If you want to clean out your applications’ sandbox folders, you can delete files directly while the simulator is not running. You can also delete all the simulator data by choosing iPhone Simulator > Reset Contents and Settings from the simulator itself. This erases applications, their sandboxes, and any current settings, such as nondefault language choices, that affect how your simulator runs.

Alternatively, use the press-and-hold-until-it-jiggles interface on the simulator that you’re used to on the iPhone device itself. After you press and hold any icon for a few seconds, the application icons start to jiggle. Once in this edit mode, you can move icons around or press the corner X icon to delete applications along with their data. Press the Home button to exit edit mode.

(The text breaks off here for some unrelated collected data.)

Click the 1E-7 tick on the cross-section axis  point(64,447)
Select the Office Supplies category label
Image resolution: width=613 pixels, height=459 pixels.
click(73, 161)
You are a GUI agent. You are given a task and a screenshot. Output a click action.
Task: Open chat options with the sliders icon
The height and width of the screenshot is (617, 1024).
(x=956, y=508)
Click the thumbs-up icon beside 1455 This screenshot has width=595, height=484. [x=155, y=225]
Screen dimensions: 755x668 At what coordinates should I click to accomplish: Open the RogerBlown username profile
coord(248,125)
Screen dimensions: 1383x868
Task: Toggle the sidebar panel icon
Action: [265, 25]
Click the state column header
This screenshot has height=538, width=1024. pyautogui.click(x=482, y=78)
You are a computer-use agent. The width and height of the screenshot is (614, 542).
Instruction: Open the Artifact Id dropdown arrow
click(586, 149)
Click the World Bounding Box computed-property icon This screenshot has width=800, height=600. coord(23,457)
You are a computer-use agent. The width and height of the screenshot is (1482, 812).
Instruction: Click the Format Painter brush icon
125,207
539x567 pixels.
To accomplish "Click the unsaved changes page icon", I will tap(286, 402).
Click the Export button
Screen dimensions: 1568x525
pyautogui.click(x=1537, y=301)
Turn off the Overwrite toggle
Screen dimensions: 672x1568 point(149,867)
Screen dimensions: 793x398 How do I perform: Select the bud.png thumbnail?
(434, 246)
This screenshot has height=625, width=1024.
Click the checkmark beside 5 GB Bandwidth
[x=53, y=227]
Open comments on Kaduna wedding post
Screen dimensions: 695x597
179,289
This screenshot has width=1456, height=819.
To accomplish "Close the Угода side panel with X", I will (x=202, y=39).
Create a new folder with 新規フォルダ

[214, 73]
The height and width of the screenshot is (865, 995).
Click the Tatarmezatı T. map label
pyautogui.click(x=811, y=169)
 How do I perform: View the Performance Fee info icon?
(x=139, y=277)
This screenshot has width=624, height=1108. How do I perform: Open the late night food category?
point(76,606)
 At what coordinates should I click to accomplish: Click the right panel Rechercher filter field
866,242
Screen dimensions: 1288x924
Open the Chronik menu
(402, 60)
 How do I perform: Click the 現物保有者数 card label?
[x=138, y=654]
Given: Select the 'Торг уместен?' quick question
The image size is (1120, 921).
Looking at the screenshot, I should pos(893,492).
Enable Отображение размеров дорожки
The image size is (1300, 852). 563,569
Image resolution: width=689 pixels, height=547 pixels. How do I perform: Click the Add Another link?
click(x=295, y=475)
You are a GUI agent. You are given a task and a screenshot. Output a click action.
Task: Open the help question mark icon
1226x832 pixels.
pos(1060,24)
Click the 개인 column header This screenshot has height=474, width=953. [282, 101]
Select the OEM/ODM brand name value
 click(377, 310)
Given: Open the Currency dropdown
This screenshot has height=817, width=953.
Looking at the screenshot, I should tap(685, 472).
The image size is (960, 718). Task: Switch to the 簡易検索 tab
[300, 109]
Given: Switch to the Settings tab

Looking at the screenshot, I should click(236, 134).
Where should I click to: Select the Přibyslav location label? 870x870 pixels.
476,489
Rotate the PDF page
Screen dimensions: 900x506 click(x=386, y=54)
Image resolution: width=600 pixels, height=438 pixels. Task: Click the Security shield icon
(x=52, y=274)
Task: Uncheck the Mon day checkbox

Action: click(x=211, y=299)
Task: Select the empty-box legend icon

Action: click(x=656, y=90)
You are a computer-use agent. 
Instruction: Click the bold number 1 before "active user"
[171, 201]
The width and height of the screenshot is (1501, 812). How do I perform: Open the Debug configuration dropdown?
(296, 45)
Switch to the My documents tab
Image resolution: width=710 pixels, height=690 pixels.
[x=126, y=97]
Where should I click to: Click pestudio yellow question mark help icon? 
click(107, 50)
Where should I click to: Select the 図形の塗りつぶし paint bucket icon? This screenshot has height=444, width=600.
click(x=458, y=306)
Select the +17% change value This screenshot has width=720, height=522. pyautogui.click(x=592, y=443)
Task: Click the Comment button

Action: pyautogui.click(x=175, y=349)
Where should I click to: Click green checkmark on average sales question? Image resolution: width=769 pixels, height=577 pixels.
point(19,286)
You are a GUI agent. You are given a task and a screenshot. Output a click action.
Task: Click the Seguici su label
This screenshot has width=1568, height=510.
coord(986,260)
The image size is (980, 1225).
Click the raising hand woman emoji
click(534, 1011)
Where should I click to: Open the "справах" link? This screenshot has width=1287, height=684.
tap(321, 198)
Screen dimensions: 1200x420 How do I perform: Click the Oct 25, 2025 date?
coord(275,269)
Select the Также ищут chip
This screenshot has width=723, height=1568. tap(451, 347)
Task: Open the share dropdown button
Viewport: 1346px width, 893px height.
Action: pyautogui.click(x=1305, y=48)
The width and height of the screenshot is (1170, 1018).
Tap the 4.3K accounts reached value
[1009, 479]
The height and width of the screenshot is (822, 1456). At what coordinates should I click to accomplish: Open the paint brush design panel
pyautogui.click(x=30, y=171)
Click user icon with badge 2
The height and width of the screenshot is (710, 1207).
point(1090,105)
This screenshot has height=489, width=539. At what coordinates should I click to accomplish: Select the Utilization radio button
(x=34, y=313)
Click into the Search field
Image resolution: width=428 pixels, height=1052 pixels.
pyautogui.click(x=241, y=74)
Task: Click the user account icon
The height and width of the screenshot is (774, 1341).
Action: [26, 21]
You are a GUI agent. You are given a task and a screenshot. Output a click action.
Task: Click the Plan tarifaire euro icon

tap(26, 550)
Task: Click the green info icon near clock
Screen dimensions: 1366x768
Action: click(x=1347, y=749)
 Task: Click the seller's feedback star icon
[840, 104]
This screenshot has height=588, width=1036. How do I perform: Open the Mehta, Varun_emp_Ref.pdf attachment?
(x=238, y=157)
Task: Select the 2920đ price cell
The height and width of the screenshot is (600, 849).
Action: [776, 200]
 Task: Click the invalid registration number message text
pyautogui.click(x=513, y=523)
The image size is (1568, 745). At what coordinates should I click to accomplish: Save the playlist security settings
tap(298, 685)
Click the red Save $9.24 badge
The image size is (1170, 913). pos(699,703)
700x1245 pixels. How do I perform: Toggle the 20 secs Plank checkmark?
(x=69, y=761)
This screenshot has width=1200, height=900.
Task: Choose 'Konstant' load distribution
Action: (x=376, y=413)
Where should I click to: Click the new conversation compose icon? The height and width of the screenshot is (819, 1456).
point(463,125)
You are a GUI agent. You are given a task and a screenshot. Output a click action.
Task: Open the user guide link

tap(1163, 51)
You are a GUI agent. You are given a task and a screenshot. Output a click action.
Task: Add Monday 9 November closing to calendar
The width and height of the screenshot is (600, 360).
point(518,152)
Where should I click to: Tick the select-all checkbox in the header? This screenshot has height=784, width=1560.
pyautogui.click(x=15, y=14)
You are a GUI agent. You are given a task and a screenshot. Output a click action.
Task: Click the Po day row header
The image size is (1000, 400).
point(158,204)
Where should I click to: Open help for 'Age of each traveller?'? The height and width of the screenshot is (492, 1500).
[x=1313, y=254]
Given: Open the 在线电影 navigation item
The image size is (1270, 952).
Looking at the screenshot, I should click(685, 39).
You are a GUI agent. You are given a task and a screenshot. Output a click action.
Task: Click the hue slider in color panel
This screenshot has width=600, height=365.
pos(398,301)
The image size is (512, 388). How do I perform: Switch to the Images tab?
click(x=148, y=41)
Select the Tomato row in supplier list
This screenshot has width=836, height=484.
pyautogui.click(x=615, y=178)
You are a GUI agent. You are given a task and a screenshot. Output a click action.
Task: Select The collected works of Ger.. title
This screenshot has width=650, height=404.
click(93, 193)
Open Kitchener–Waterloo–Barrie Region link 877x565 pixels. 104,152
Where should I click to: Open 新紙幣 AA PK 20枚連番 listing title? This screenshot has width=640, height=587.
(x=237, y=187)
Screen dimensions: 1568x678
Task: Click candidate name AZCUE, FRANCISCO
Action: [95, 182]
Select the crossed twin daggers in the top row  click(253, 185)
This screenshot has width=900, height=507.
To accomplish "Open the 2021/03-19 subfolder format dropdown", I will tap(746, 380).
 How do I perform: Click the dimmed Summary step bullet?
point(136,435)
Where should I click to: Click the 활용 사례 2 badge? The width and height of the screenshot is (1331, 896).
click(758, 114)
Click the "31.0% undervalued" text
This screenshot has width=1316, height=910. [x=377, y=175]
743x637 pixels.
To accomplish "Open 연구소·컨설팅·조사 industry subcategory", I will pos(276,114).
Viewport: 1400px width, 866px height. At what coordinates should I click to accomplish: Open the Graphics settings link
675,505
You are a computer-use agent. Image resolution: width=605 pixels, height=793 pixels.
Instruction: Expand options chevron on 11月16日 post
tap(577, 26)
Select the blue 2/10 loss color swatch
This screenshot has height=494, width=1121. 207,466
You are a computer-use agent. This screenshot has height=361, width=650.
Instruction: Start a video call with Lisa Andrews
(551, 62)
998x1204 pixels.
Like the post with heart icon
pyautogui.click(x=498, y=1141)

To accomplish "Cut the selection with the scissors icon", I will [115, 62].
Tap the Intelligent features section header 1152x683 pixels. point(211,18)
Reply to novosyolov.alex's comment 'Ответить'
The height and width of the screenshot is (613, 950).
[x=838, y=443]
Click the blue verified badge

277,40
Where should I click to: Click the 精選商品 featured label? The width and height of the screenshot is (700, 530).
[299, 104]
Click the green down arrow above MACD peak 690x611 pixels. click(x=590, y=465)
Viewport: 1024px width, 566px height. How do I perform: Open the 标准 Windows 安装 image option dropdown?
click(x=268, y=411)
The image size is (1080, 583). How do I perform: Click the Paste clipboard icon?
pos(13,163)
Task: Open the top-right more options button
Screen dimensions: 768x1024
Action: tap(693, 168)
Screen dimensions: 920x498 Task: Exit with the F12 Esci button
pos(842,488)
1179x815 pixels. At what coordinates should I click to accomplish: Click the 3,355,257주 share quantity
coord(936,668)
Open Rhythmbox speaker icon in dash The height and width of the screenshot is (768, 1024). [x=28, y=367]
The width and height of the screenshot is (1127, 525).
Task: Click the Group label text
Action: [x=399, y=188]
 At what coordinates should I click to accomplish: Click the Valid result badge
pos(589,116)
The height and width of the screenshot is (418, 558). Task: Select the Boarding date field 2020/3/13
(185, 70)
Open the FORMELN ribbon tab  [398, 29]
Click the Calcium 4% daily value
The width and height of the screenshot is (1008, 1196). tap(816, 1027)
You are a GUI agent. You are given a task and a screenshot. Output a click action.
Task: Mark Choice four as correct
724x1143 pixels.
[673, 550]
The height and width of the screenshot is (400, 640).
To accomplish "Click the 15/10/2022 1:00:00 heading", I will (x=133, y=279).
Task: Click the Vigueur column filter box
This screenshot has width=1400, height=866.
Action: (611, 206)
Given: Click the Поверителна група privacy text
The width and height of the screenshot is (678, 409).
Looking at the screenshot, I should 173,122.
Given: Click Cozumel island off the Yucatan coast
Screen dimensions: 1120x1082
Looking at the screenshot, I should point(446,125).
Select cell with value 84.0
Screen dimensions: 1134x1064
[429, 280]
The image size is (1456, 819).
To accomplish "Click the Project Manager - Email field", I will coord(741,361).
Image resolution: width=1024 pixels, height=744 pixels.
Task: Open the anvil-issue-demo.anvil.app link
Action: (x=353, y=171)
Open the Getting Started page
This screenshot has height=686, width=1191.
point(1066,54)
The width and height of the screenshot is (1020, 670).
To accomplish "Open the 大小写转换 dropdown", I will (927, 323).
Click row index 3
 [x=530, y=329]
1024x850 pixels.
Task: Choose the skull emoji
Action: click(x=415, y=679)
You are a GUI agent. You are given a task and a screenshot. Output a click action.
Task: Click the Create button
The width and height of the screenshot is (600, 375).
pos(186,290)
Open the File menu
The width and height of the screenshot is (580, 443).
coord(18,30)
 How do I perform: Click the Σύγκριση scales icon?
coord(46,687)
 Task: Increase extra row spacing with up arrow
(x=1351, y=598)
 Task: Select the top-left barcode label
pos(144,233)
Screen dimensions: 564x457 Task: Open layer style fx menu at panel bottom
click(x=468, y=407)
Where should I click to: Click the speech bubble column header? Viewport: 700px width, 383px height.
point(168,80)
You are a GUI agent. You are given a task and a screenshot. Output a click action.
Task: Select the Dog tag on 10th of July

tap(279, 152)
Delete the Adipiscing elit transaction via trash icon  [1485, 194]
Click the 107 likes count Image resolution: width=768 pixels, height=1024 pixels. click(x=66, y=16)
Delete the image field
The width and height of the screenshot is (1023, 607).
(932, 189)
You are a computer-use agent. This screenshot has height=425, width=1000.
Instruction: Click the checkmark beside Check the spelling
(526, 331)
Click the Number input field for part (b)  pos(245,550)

Although applications cannot access the user library folder, you can. If you want to edit the simulator’s library, the files are stored in the iPhone Simulator/User/Library folder in your home Application Support folder. Editing your library lets you test applications that depend on the address book, for example. You can load different address book sqlitedb files into Library/AddressBook to test your source with just a few or many contacts.

Sharing Simulator Applications

Simulator-compiled applications provide an important way to share test builds when developers are denied access to new hardware or when beta firmware is not widely distributed. They can also support interface design testing in advance of actual device deployment. Although unsuitable for full debugging and end-user usability tests (see Chapter 1, “Introducing the iOS SDK”), simulator builds do have a role and a purpose in iOS application life cycle.

To share an app, zip up its entire sandbox folder from one Macintosh and then extract it to another Mac’s simulator application folder.